◆ What you should do
The listing below holds a line with "Where should I" and a line with "How do I perform: Expand the Hồ sơ dropdown?". Reproduce those two lines exactly, plus everything between them.

◆ Source data

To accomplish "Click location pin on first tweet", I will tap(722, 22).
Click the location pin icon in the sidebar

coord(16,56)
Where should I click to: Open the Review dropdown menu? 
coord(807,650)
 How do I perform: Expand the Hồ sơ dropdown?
==
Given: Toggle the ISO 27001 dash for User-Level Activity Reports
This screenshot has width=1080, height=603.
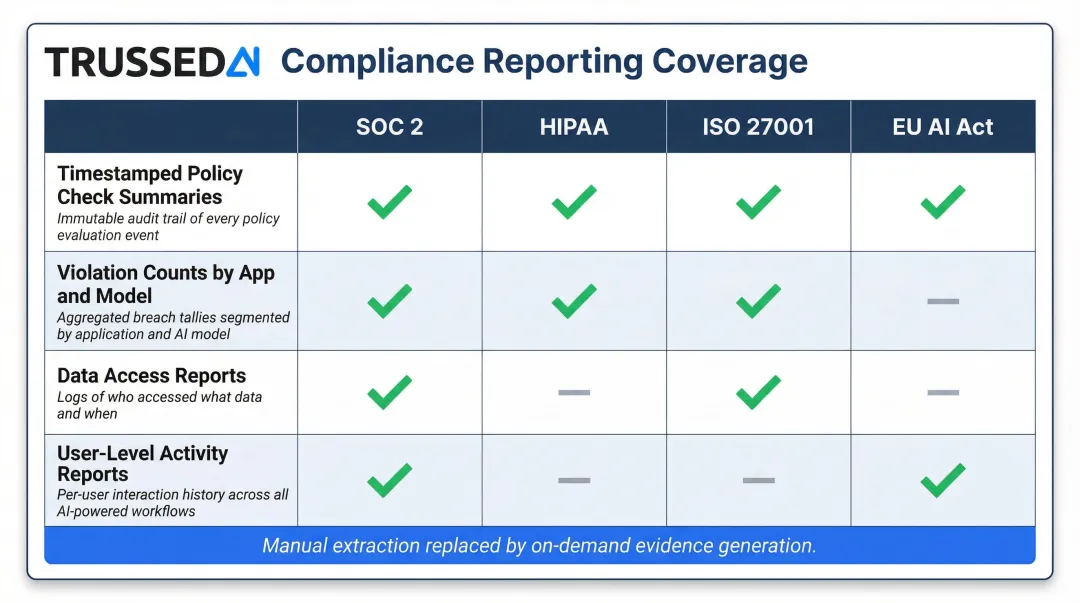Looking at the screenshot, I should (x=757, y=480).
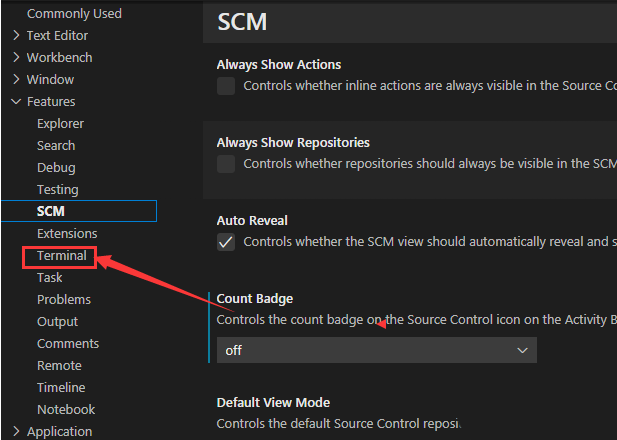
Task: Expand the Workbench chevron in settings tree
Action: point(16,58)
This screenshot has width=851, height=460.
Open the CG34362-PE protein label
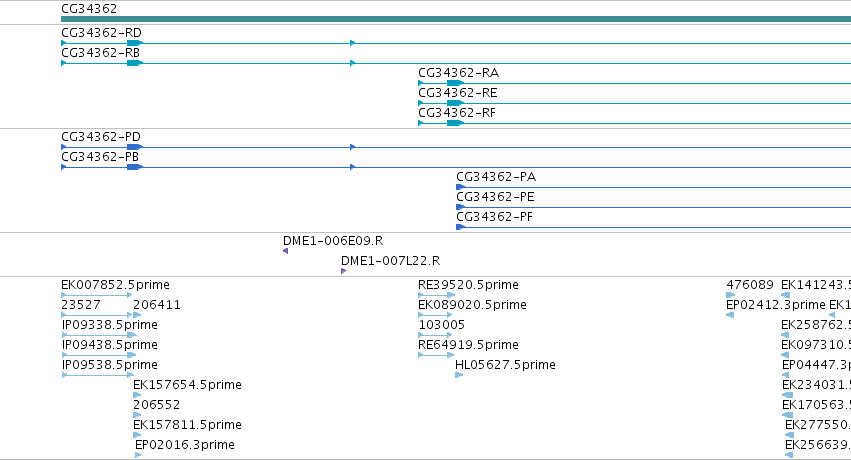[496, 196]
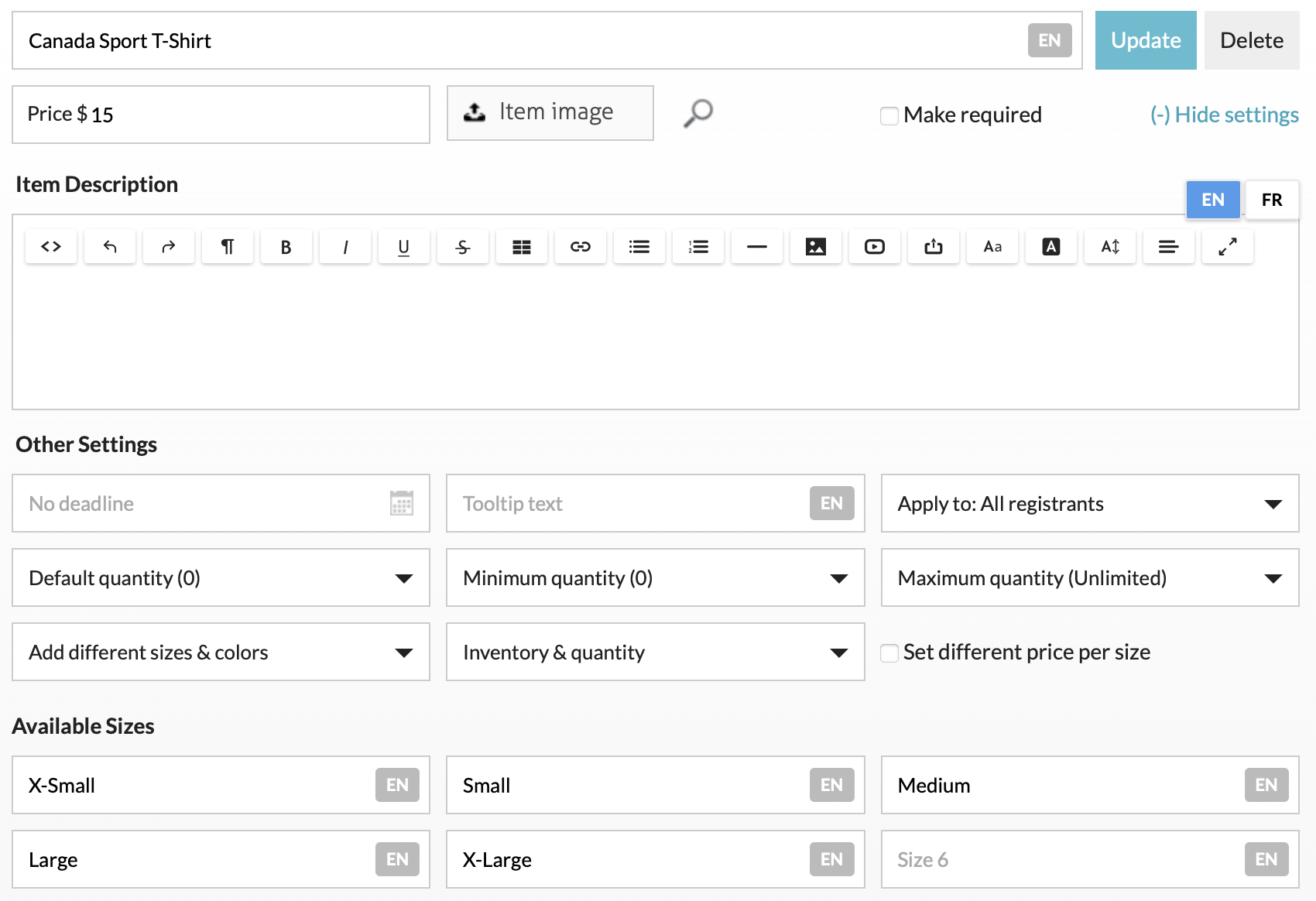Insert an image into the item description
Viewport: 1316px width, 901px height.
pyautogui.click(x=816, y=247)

◆ Answer section
Where should I click to: Open the Review dropdown menu? 
coord(807,650)
 How do I perform: Expand the Hồ sơ dropdown?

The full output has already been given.